The winters are cold and the landscape undramatic. Even local officials have had to stop calling it the City of Champions after years of disappointing returns from the hometown hockey team.

But there is one enviable thing Edmonton does have: jobs, and plenty of them.

Edmonton scored the highest among Canada’s biggest urban centres in terms of projected job growth in a recent labour-market study by CareerBuilder.ca, the Canadian branch of a U.S.-owned career site.

Over the next six years, more than 59,000 additional jobs are expected to open up in the city.

The study projects nearly 844,000 jobs by 2020, up 8 per cent over 2014 labour market figures of about 785,000 jobs.

The pace of job creation in Calgary is expected to follow closely behind at 7 per cent (for a total of 911,000 jobs in 2020), with Regina and Saskatoon running at 6 per cent growth (156,000 and 179,500, respectively, by 2020).

In Toronto, Vancouver and Winnipeg, job-growth trend is expected to be slower, at 5 per cent; while Montreal, Ottawa and Quebec City will see a four-per-cent increase, the study found. Job growth between 2014 and 2020 scored the lowest in Halifax, at 3 per cent.

Broadly speaking, the numbers add up to good news for job hunters across the country.

“Our findings show that employers will continue adding jobs at a steady pace,” said Mark Bania, Director of CareerBuilder Canada, in a media release.
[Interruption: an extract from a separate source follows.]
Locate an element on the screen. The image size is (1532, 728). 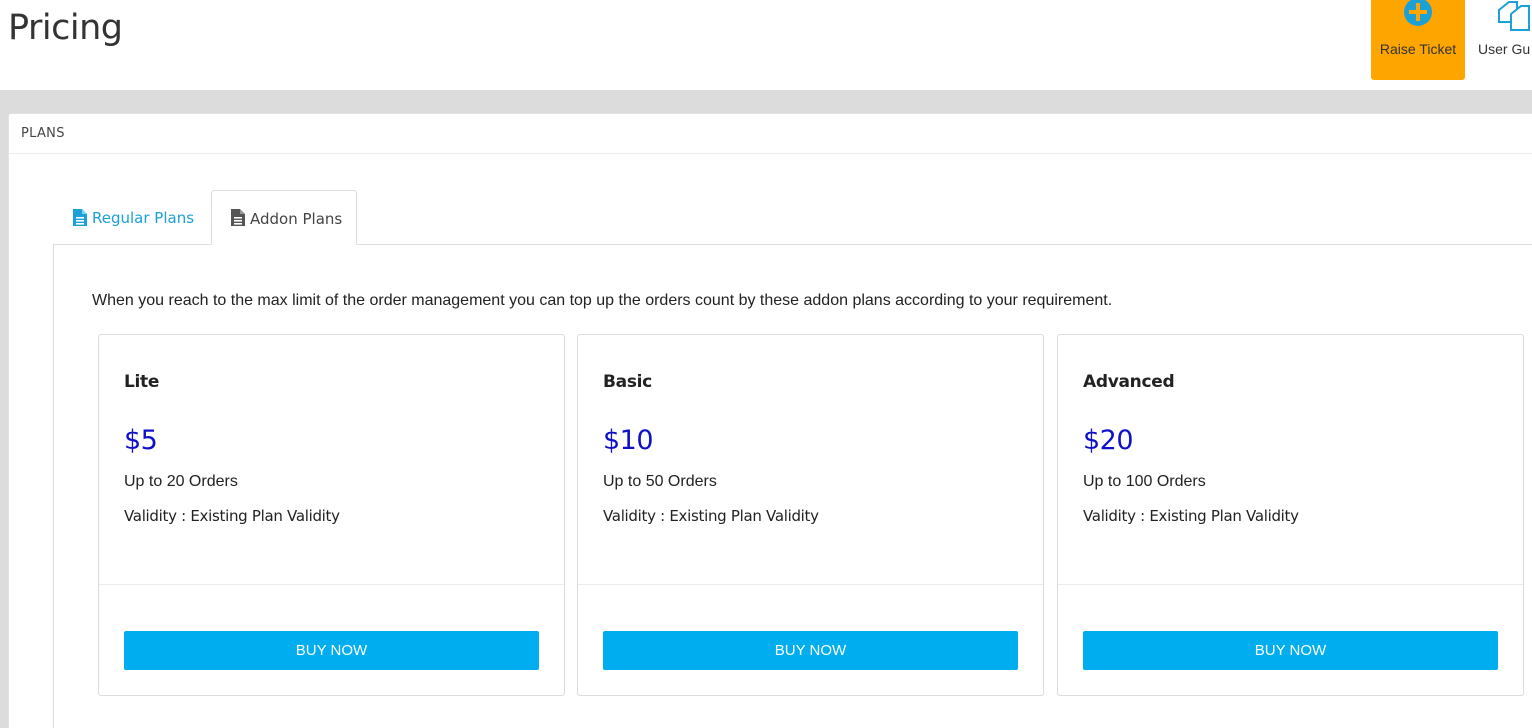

What jobs will be in demand?

But, as is always the case, the anticipated growth is expected to favour certain sectors and occupations over others, and varies across regions.

In Edmonton, for example, openings for public and environmental health and occupational health and safety inspectors are expected to grow by 21 per cent over the next six years, reaping median hourly earnings of $36.52.
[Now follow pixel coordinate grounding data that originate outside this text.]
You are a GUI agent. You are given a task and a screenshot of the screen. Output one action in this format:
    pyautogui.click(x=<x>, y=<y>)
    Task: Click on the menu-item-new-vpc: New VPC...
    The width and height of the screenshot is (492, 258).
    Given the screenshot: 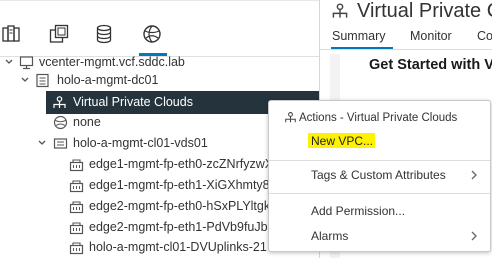 What is the action you would take?
    pyautogui.click(x=380, y=141)
    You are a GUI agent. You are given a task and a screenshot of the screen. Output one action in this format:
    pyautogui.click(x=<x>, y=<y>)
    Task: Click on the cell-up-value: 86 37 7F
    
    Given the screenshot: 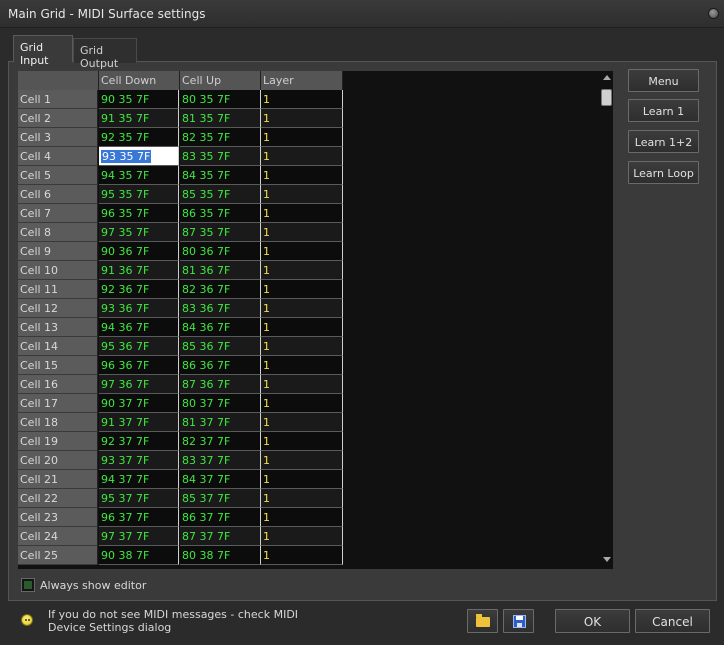 What is the action you would take?
    pyautogui.click(x=220, y=518)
Demand for retail salespeople and sales clerks, welders and related machine operators, registered nurses and administrative officers is also expected to be strong in Alberta’s capital city region.

Jobs for high school and primary school teachers are expected to grow in Calgary, Halifax, Regina, Ottawa, Saskatoon and Toronto. Median hourly earnings vary from about $31 in Halifax to $38.32 in Toronto.

University professors may find work in Montreal or Vancouver where jobs in the academic sector are projected to increase by 12 and 15 per cent, respectively, earning a median wage of about $39 per hour.

In the Ottawa-Gatineau region, meanwhile, lawyers and Quebec notaries are expected to be in hot demand – with growth in these occupations up 10 per cent between 2014 and 2020, and median earnings at about $41.55 per hour.

Of course, there are expected to be jobs for engineers (mechanical and software, in particular) and various IT professionals across the country, particularly in the big urban markets of Calgary, Vancouver and Toronto.

Tradespeople, too, will continue to find work, including welders, electricians, automotive technicians and heavy-duty mechanics. In Calgary, Edmonton and Saskatoon those qualified in in-demand trades occupations can expect to earn a median hourly wage of $28 and more.

It’s worth nothing that these projections don’t take into account the fall in the price of oil.

In Alberta, where job creation has been outpacing every other province in the country, even the most-optimistic business folks are predicting a “softer” 2015.

The trend in sliding in oil prices (the lowest since 2009) is not expected to reverse for at least another six months, possibly even a year, and will act as a drag on the province’s growth, at least in the near-term.

David Gadd, director of business development with Calgary-based Proxime Recruitment Solutions, a company that specializes in SAP recruitment, said there is concern in the IT sector that several major projects on the books will be delayed or cancelled in the coming months.

“There is obviously going to be a slowdown and anyone who says otherwise is naïve,” Gadd says.